Marco Aurélio Santana Ribeiro, conhecido como Marcola e ex-chefe de gabinete do presidente Luiz Inácio Lula da Silva (PT), admitiu ter concedido um empréstimo pessoal à empresária Roberta Luchsinger, investigada pela Polícia Federal em apurações sobre suposto tráfico de influência e fraudes relacionadas ao INSS. A informação veio à tona após a revelação de que a empresária realizou pagamentos ao então auxiliar da Presidência.
Marcola deixou o cargo em 21 de julho. Oficialmente, a saída foi atribuída à participação na campanha de reeleição de Lula, mas, segundo informações publicadas pelo Poder360, fontes afirmam que o desligamento ocorreu após a descoberta das transações financeiras.
Até a publicação da reportagem, Marcola, o ministro da Secretaria de Comunicação Social da Presidência, Sidônio Palmeira, e a defesa de Roberta Luchsinger não haviam se manifestado sobre o caso.

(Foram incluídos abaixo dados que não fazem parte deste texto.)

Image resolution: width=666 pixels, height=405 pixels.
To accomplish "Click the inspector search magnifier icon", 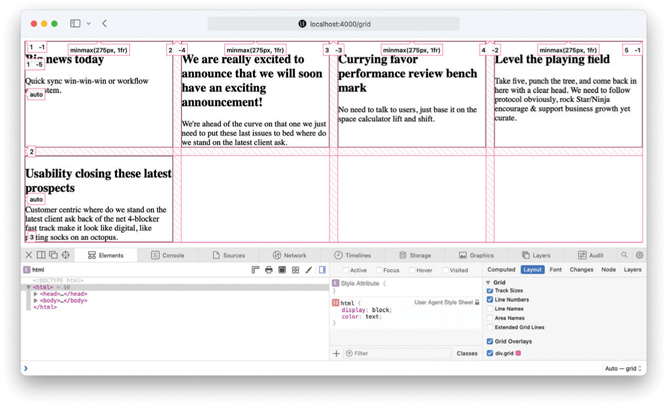I will click(624, 255).
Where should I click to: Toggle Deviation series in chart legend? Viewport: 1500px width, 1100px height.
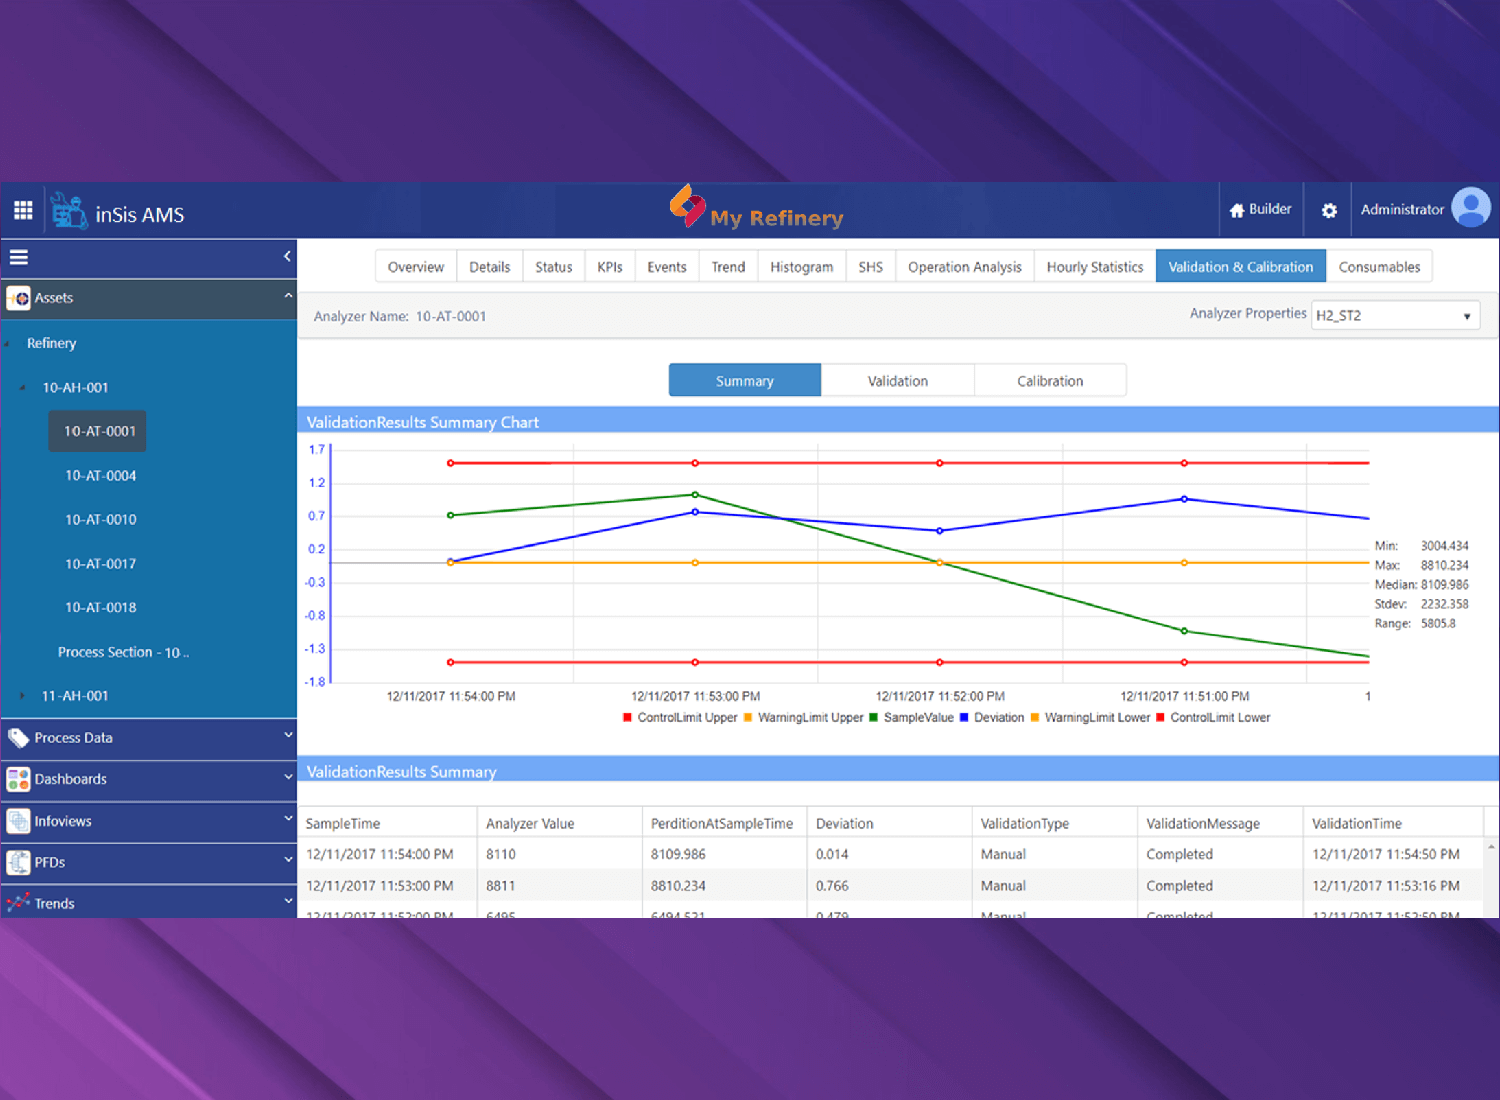click(998, 718)
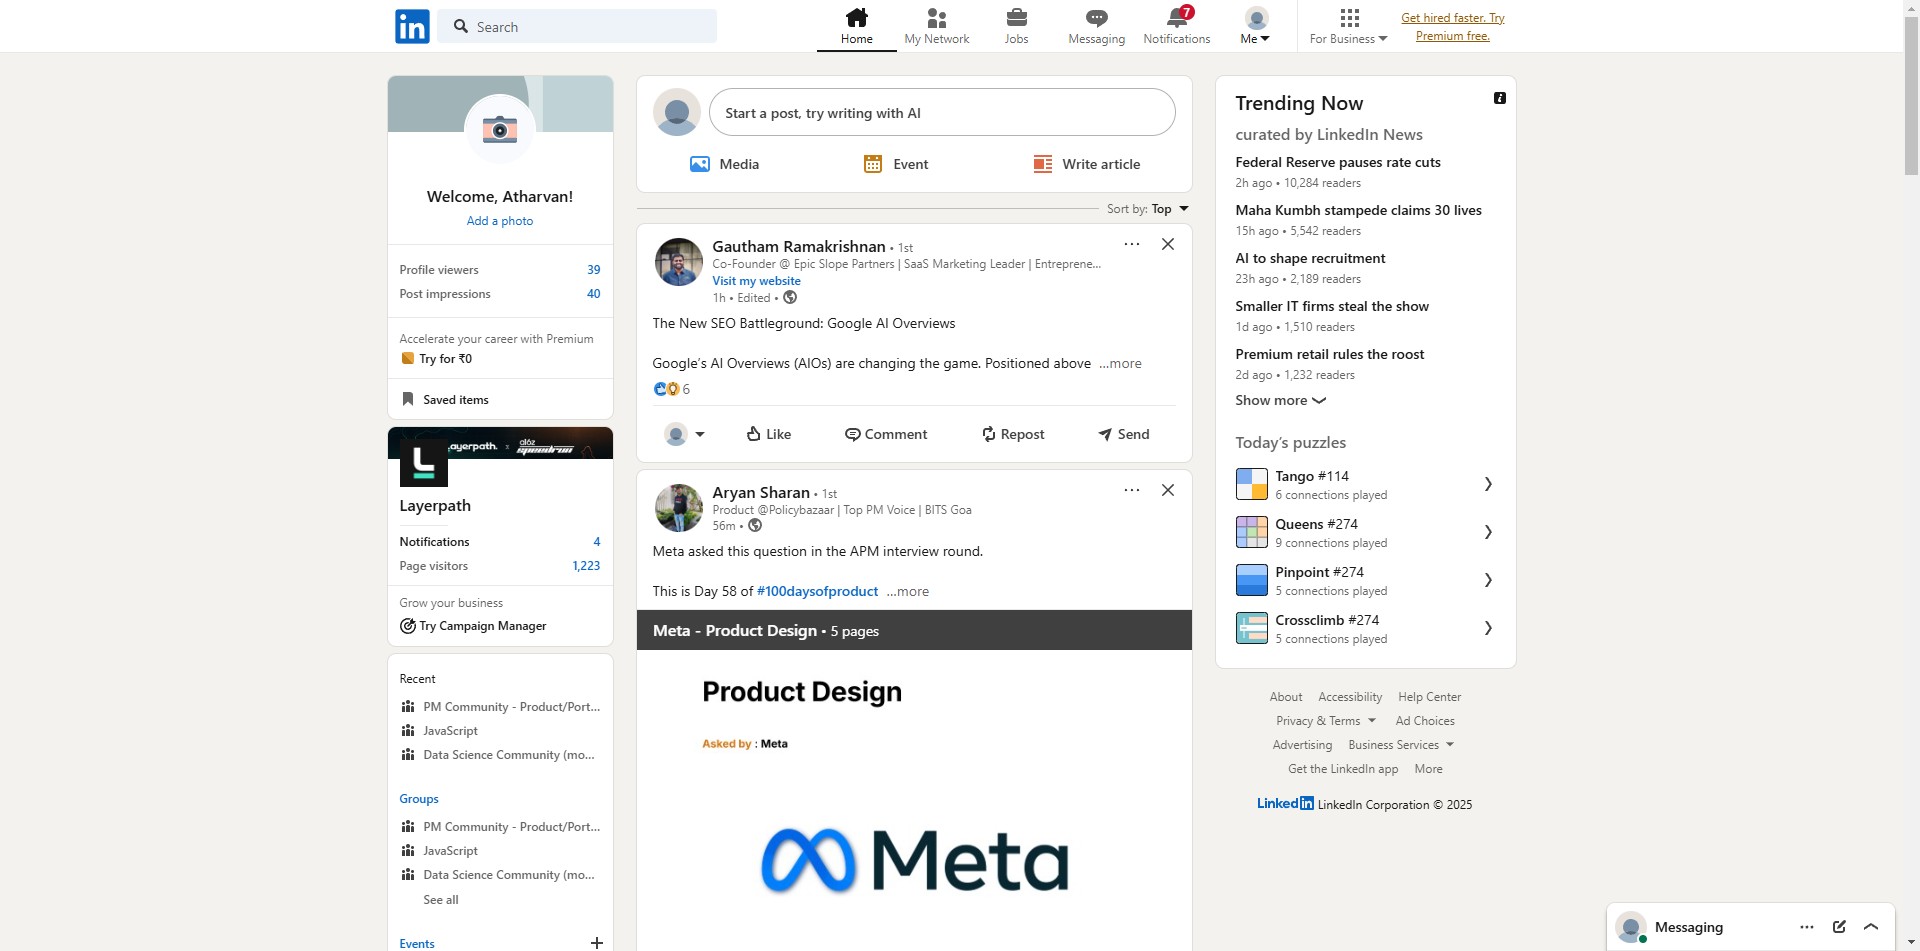Dismiss Gautham Ramakrishnan's post

1167,244
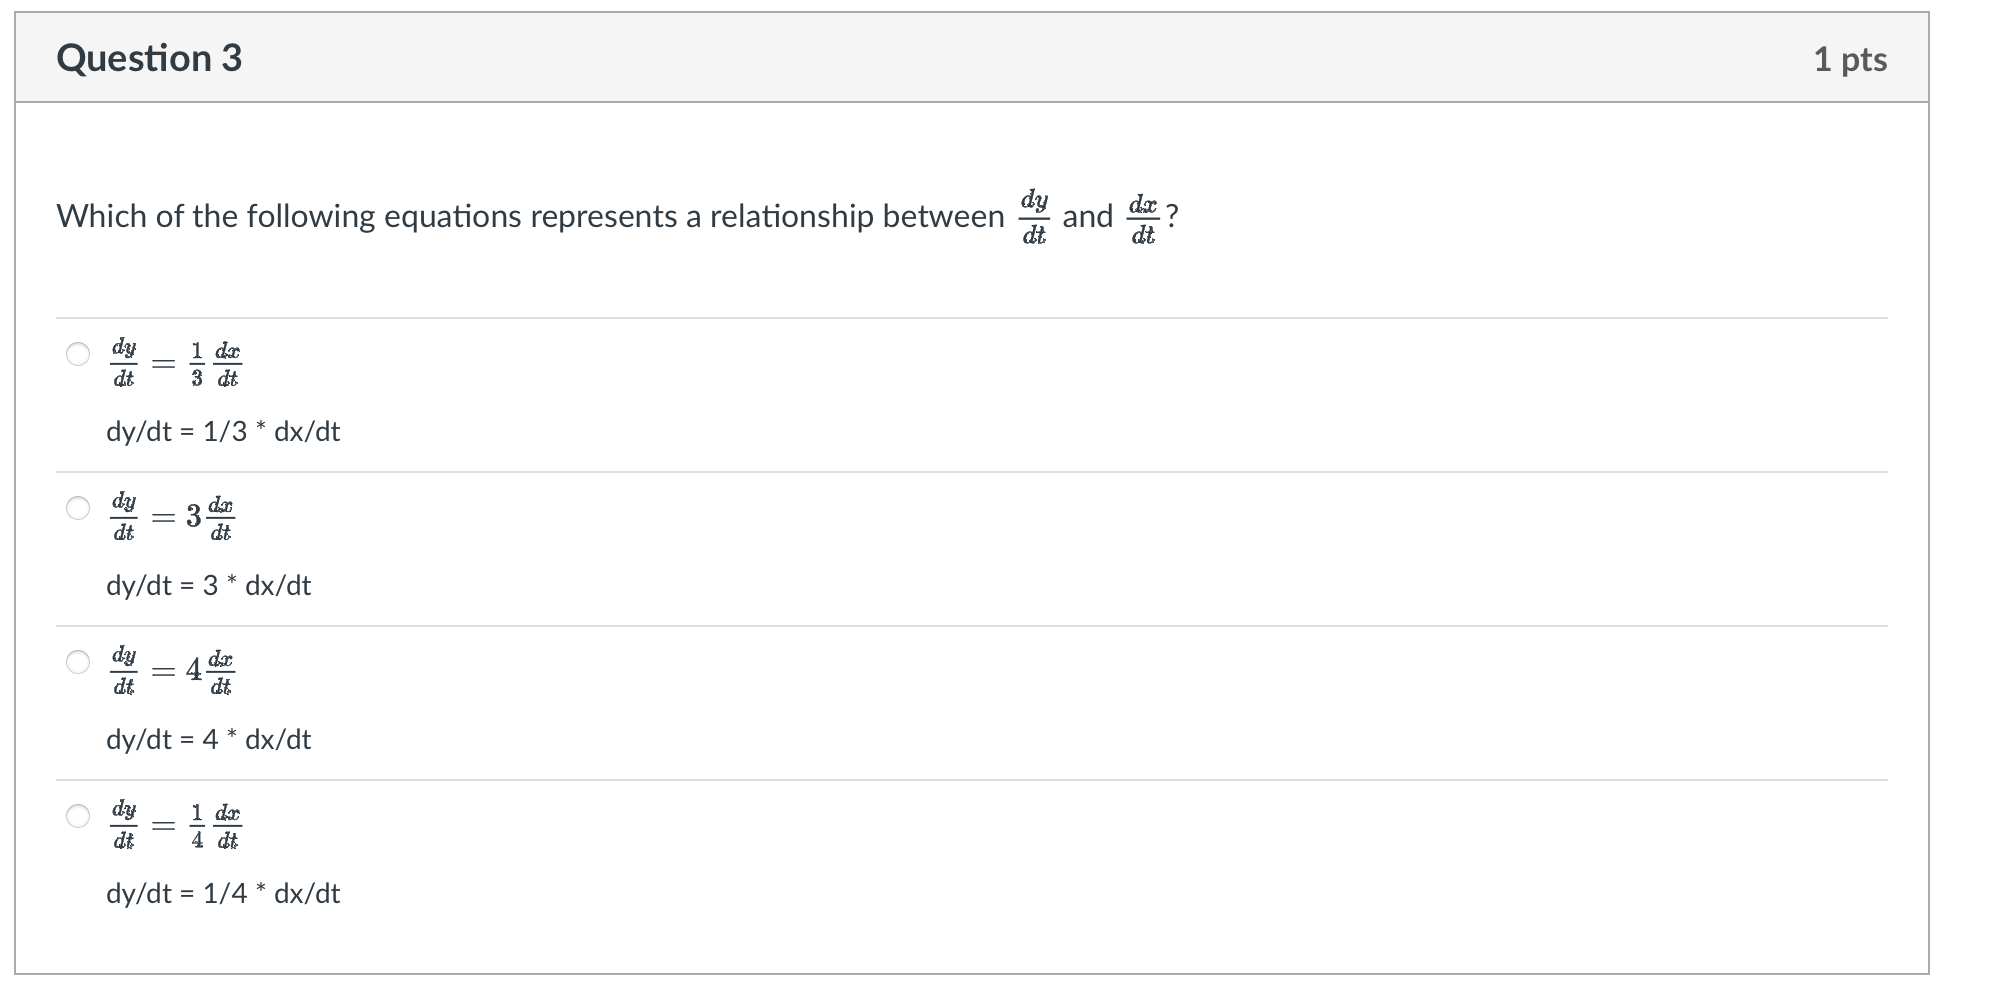
Task: Mark the dy/dt = 1/4 dx/dt radio option
Action: tap(78, 816)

Roberta Luchsinger é amiga de Fábio Luís Lula da Silva, o Lulinha. Segundo a Polícia Federal, ela é investigada por suspeita de participação, ao lado de um empresário do setor de tecnologia da Dataprev, do lobista Antônio Carlos Camilo Antunes, conhecido como “Careca do INSS”, e de Lulinha, em tentativas de intermediar contratos com o governo federal.
Em nota, Marcola afirmou que a operação financeira teve caráter exclusivamente pessoal e que o empréstimo já foi integralmente quitado pela empresária. “Nunca tive nenhuma relação que caracterize qualquer ilegalidade no exercício de minha função”, declarou.